» **Work to complete**:
Please count the lines in the data below that contain the string "text". Reply with the number only.

Source records
▼
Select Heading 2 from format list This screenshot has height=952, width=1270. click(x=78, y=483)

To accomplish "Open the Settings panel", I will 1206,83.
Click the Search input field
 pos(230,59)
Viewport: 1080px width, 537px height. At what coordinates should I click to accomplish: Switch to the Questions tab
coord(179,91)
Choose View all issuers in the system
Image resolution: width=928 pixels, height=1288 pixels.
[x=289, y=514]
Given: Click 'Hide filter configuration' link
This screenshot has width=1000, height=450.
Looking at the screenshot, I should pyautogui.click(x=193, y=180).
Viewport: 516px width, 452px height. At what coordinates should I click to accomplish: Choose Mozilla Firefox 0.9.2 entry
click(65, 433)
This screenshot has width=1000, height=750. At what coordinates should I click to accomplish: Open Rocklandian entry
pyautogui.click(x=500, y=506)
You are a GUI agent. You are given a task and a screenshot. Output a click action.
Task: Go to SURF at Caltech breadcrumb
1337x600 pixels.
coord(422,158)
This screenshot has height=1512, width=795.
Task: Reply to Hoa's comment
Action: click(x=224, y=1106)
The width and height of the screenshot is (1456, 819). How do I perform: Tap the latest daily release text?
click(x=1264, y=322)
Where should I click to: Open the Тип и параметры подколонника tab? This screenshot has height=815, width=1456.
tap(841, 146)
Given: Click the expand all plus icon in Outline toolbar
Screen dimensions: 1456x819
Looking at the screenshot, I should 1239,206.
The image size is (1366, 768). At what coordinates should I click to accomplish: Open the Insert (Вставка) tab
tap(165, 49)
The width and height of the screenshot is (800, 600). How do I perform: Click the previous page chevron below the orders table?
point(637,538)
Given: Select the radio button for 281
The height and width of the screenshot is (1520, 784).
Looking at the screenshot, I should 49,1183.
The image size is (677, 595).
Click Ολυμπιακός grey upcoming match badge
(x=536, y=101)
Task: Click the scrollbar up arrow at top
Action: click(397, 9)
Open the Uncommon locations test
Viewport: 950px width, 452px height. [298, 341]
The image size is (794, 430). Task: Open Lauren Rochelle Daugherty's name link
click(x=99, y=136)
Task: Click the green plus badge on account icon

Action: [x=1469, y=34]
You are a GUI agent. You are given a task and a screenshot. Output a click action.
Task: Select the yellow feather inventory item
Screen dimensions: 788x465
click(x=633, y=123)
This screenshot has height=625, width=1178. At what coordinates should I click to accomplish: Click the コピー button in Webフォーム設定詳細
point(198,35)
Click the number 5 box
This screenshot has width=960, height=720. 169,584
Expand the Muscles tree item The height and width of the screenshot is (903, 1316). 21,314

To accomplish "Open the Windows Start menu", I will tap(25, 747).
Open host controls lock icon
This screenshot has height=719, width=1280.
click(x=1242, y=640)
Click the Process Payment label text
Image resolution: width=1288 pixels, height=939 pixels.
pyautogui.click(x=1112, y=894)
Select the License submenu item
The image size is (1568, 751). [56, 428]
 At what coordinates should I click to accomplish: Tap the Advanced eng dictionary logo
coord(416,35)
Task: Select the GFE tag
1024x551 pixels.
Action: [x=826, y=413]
▲
» **Answer below**:
2